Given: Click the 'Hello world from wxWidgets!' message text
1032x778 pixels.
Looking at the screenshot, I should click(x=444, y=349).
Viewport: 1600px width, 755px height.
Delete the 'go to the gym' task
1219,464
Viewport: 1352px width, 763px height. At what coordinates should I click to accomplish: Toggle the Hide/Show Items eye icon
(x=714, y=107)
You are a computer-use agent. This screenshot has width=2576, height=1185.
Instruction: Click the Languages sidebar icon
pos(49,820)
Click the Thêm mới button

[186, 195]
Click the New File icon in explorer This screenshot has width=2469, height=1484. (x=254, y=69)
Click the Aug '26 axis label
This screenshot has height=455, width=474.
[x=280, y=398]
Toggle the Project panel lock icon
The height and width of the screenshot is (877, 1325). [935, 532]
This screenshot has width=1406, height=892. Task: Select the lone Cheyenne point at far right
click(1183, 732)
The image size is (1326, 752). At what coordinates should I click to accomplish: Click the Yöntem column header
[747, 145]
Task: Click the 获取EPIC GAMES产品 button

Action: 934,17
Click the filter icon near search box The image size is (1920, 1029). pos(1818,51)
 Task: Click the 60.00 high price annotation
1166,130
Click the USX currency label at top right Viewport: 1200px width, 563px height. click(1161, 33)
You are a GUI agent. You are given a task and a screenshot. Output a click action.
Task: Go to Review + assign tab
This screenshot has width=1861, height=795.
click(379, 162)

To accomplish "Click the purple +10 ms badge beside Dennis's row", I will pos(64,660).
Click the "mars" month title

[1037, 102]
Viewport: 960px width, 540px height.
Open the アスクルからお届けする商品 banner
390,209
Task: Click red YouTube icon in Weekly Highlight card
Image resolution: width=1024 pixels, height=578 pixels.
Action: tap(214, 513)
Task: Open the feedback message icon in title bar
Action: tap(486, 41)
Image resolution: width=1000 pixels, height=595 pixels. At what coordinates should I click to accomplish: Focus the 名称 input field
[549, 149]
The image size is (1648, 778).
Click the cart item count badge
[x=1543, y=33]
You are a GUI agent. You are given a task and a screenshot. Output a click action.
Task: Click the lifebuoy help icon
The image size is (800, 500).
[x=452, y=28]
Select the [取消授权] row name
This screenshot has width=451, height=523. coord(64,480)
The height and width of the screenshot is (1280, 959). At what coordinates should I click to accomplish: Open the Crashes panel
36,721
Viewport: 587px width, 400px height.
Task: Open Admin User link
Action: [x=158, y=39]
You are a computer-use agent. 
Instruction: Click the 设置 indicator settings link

__Stated task__:
Please render every line of the entries above as a JSON list of strings, one string per line, leaving out blank lines.

__The completed task__:
[
  "Given: Click the 'Hello world from wxWidgets!' message text",
  "1032x778 pixels.",
  "Looking at the screenshot, I should click(x=444, y=349).",
  "Viewport: 1600px width, 755px height.",
  "Delete the 'go to the gym' task",
  "1219,464",
  "Viewport: 1352px width, 763px height. At what coordinates should I click to accomplish: Toggle the Hide/Show Items eye icon",
  "(x=714, y=107)",
  "You are a computer-use agent. This screenshot has width=2576, height=1185.",
  "Instruction: Click the Languages sidebar icon",
  "pos(49,820)",
  "Click the Thêm mới button",
  "[186, 195]",
  "Click the New File icon in explorer This screenshot has width=2469, height=1484. (x=254, y=69)",
  "Click the Aug '26 axis label",
  "This screenshot has height=455, width=474.",
  "[x=280, y=398]",
  "Toggle the Project panel lock icon",
  "The height and width of the screenshot is (877, 1325). [935, 532]",
  "This screenshot has width=1406, height=892. Task: Select the lone Cheyenne point at far right",
  "click(1183, 732)",
  "The image size is (1326, 752). At what coordinates should I click to accomplish: Click the Yöntem column header",
  "[747, 145]",
  "Task: Click the 获取EPIC GAMES产品 button",
  "Action: 934,17",
  "Click the filter icon near search box The image size is (1920, 1029). pos(1818,51)",
  " Task: Click the 60.00 high price annotation",
  "1166,130",
  "Click the USX currency label at top right Viewport: 1200px width, 563px height. click(1161, 33)",
  "You are a GUI agent. You are given a task and a screenshot. Output a click action.",
  "Task: Go to Review + assign tab",
  "This screenshot has width=1861, height=795.",
  "click(379, 162)",
  "To accomplish \"Click the purple +10 ms badge beside Dennis's row\", I will pos(64,660).",
  "Click the \"mars\" month title",
  "[1037, 102]",
  "Viewport: 960px width, 540px height.",
  "Open the アスクルからお届けする商品 banner",
  "390,209",
  "Task: Click red YouTube icon in Weekly Highlight card",
  "Image resolution: width=1024 pixels, height=578 pixels.",
  "Action: tap(214, 513)",
  "Task: Open the feedback message icon in title bar",
  "Action: tap(486, 41)",
  "Image resolution: width=1000 pixels, height=595 pixels. At what coordinates should I click to accomplish: Focus the 名称 input field",
  "[549, 149]",
  "The image size is (1648, 778).",
  "Click the cart item count badge",
  "[x=1543, y=33]",
  "You are a GUI agent. You are given a task and a screenshot. Output a click action.",
  "Task: Click the lifebuoy help icon",
  "The image size is (800, 500).",
  "[x=452, y=28]",
  "Select the [取消授权] row name",
  "This screenshot has width=451, height=523. coord(64,480)",
  "The height and width of the screenshot is (1280, 959). At what coordinates should I click to accomplish: Open the Crashes panel",
  "36,721",
  "Viewport: 587px width, 400px height.",
  "Task: Open Admin User link",
  "Action: [x=158, y=39]",
  "You are a computer-use agent. ",
  "Instruction: Click the 设置 indicator settings link"
]